New Zealand and Wales compete for the ball at a lineout

For most, this weekend marks the final round of fixtures in the end-of-year internationals.

Every team aside from Wales and South Africa, who face off a week on Saturday, bring the curtain down on their respective 2017 schedules on Saturday.


The world champion All Blacks face Wales in Cardiff, Scotland take on Australia while England and Ireland have the markedly less imposing tasks of attempting to defeat Samoa and Argentina respectively.

France will be heavily favoured to end their year with a victory over Japan and here, with the help of Opta data, we take a statistical look at this weekend’s fixtures.

England v Samoa

Off-the-field concerns have dominated Samoa’s build-up to their internationals, with their governing body said to have gone bankrupt, a claim disputed by World Rugby.

And they are unlikely to find much in the way of solace at Twickenham, with England having won all seven of their Test meetings by 13 points or more, and coming off a somewhat flattering 30-6 win over Australia.

Should England prevail, it will be their 200th win at Twickenham, and see them become the first team to win as many games at a single venue. A shock Samoa triumph would be their 100th in Test rugby.

France v Japan

France can put some of the pain of defeats to New Zealand and South Africa behind him against the Brave Blossoms, who they have faced three times previous, winning each by an average margin of 20 points.


Though they triumphed on French soil against Tonga last time out, Japan have history against them. France have not lost three successive home games since 1999.

Japan are in form on their travels, though, losing just three of their last 13 matches away from home since the beginning of the 2015 World Cup.

Ireland v Argentina

Wing Adam Byrne will win his first cap for Ireland as they look to gain some measure of revenge on Argentina, who beat them in their most recent meeting in the quarter-finals of the 2015 World Cup.

That loss was Ireland’s first in six games against Argentina, who ended a run of seven consecutive defeats on the road, their joint worst such run in Test history, by beating Italy last week.

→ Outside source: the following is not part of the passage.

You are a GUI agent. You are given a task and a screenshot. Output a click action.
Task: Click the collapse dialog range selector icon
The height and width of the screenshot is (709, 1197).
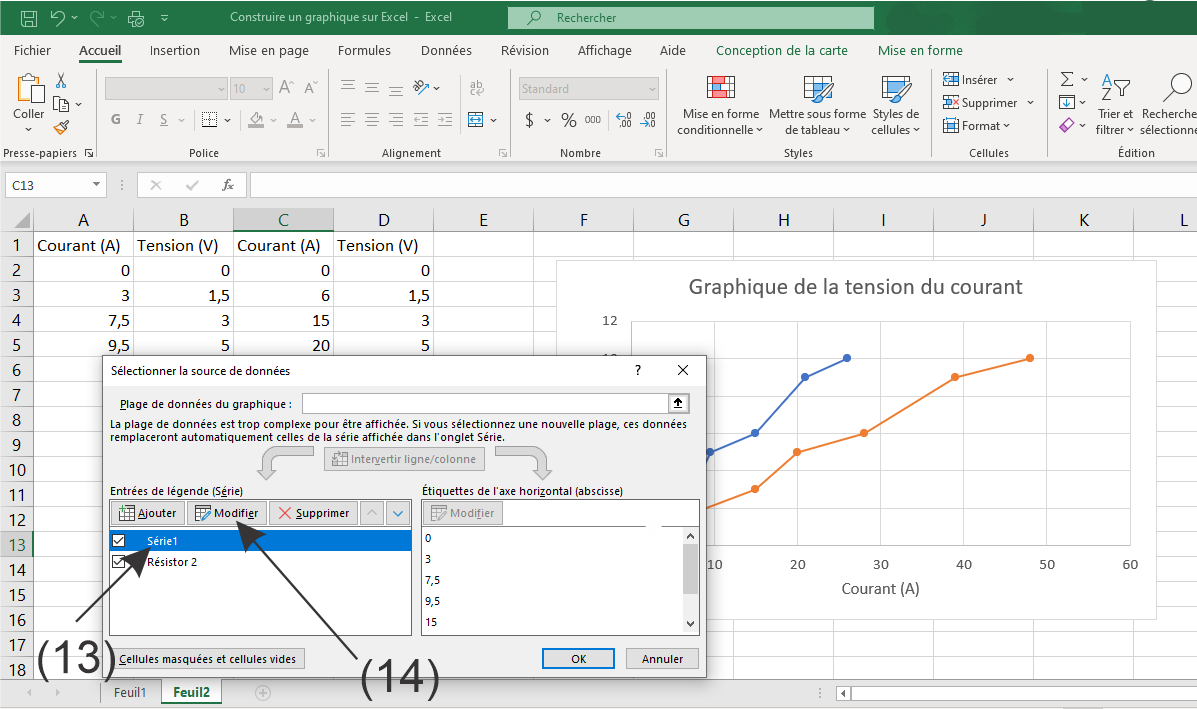point(678,403)
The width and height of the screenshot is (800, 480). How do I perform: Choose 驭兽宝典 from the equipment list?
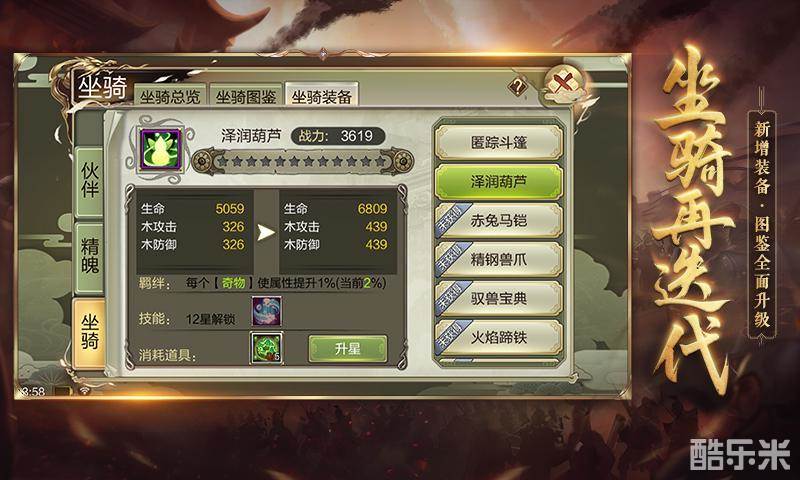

Hooker Rory Best will start in Dublin and is set to surpass John Hayes as Ireland’s second most capped forward behind Paul O’Connell (108 caps). Best will move onto 106 Test appearances.

Scotland v Australia

Games between Scotland and Australia have been typically even affairs in recent years. Each team has won three of the last six meetings, with all of those games being decided by less than a converted try and half of them settled by just one point.

But at Murrayfield Scotland have struggled against the Wallabies. Three of their last four wins over the Wallabies have come in Australia. By contrast, they have lost 10 of their last 11 home games with Australia.

The hosts have scored at least one try in each of their last 13 games, only on three occasions have Scotland embarked on a longer such run.

Wales v New Zealand

The All Blacks will be without skipper Kieran Read because of a back injury, as New Zealand look to extend their winning run against Wales to 30 matches.

New Zealand have triumphed in their last 15 games against Wales in Cardiff, with nine of the last 11 victories in that streak coming by at least 12 points.

Both the British and Irish Lions and Australia have beaten New Zealand in 2017. Should Wales prevail, it will mark the first time since 2009 that they have lost more two games in a calendar year.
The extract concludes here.